Data entries:
━━━━━━━━━━━━━━━━━━━━

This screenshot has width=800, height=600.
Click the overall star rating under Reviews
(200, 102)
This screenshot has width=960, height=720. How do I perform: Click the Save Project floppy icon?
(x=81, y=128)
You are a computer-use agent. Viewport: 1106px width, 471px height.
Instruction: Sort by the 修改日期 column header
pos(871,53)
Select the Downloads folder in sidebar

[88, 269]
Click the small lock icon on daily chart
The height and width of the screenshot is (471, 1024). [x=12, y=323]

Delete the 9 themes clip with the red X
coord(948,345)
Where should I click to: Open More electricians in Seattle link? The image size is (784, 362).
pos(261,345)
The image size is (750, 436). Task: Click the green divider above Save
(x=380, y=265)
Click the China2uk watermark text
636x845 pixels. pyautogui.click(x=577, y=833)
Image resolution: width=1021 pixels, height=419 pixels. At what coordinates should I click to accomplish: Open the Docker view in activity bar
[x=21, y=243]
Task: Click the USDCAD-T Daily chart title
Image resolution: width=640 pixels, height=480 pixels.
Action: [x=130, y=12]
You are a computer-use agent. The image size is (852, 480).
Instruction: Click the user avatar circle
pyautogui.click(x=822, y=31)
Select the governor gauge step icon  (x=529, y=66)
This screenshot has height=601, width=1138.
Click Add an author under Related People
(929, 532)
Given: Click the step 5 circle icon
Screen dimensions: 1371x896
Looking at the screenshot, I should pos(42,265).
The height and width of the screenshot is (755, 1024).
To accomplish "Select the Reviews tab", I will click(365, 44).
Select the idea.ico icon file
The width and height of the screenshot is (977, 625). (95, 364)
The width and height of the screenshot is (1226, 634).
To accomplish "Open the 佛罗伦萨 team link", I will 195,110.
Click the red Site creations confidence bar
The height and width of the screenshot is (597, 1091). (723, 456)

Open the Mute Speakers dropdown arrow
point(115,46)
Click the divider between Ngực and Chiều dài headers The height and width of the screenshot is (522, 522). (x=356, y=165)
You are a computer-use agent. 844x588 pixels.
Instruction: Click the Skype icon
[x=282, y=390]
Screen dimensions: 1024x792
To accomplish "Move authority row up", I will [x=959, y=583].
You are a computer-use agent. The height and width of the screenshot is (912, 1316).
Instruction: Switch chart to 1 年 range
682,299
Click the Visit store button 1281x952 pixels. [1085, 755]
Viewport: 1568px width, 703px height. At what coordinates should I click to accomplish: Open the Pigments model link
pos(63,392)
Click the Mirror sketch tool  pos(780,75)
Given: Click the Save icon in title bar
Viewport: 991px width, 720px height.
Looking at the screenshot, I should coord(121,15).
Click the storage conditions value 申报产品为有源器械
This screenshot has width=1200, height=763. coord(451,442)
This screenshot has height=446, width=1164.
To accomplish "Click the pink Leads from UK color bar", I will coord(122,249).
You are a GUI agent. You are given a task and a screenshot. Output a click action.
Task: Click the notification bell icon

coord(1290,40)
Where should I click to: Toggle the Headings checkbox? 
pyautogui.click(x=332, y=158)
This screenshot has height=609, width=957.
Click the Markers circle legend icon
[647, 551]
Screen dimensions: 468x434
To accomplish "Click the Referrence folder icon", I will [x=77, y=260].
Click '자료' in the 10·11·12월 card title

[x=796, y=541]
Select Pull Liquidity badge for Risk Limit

━━━━━━━━━━━━━━━━━━━━

ABOUT THIS EXERCISE:
Only the lines from the one containing "Where should I click to: Toggle" through the last line of the records belong in the answer, each written out exactly.

TASK RESPONSE:
Where should I click to: Toggle the Headings checkbox? 
pyautogui.click(x=332, y=158)
This screenshot has height=609, width=957.
Click the Markers circle legend icon
[647, 551]
Screen dimensions: 468x434
To accomplish "Click the Referrence folder icon", I will [x=77, y=260].
Click '자료' in the 10·11·12월 card title

[x=796, y=541]
Select Pull Liquidity badge for Risk Limit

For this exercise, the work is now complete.